# TASK DESCRIPTION:
Rewrite the stretch from the line containing "This screenshot has" through the end of the records, changing "gear icon" to "cog icon" and keeping everything else the same. Leave out the pictures.

[Records for locating described items]

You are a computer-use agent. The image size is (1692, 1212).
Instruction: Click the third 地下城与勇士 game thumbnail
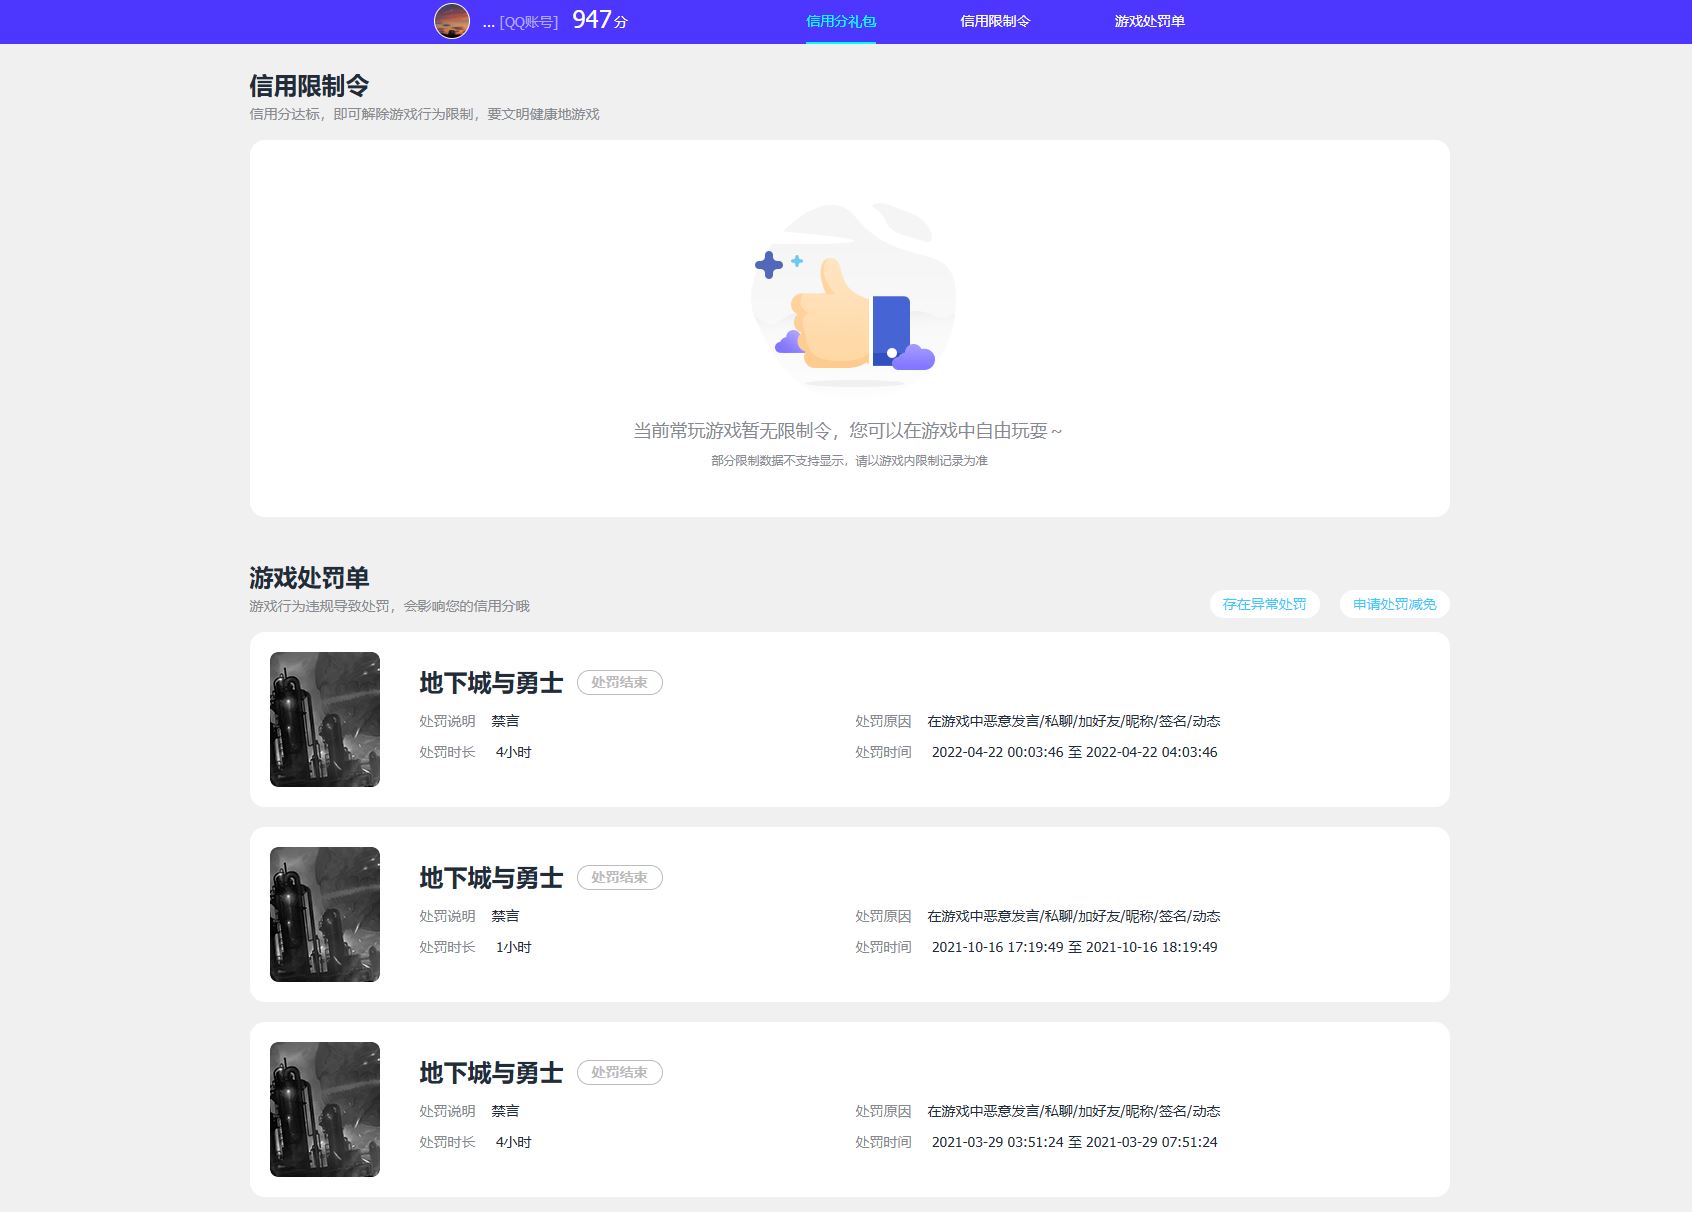[324, 1108]
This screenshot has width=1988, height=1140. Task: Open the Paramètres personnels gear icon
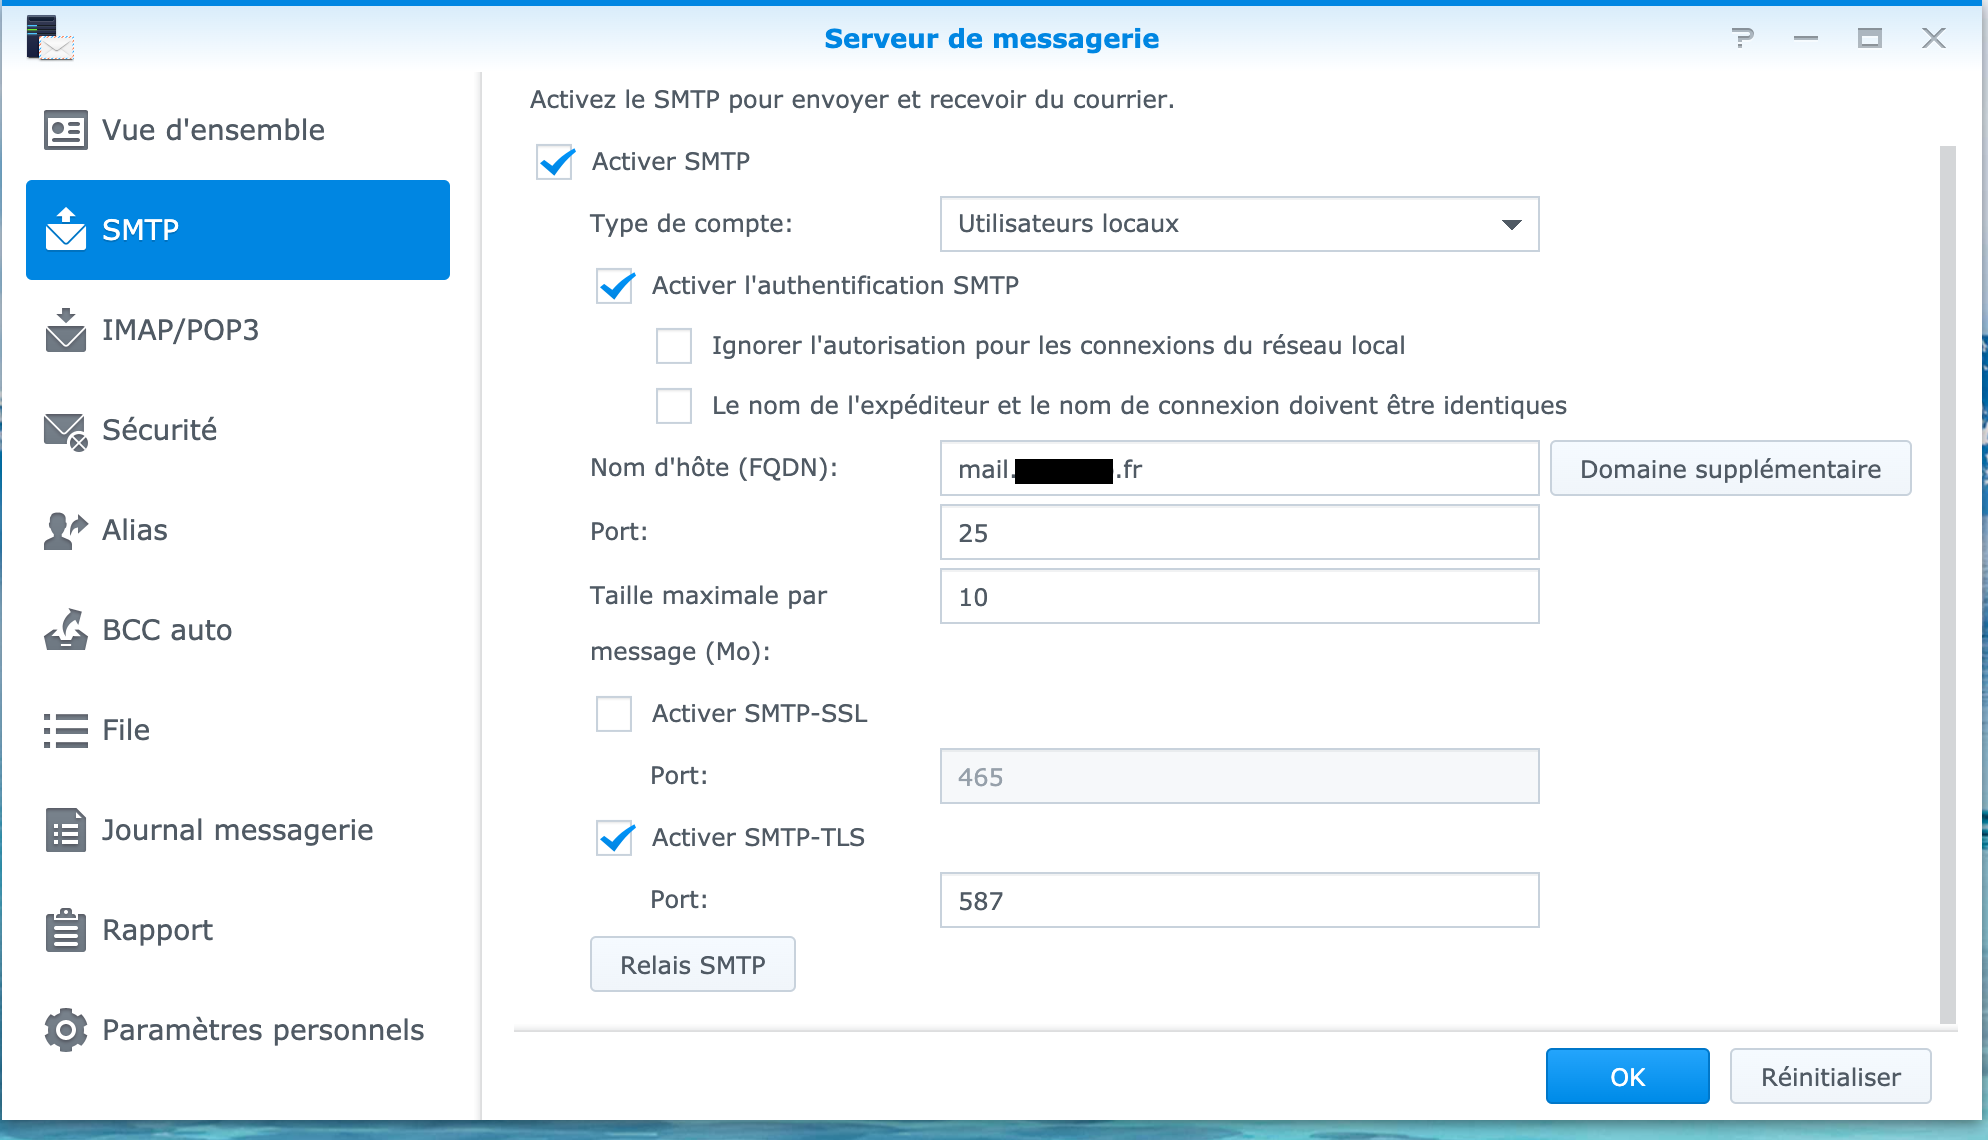tap(66, 1030)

# RESULT FOR THIS TASK:
This screenshot has width=1988, height=1140. Task: Open the Paramètres personnels cog icon
tap(66, 1030)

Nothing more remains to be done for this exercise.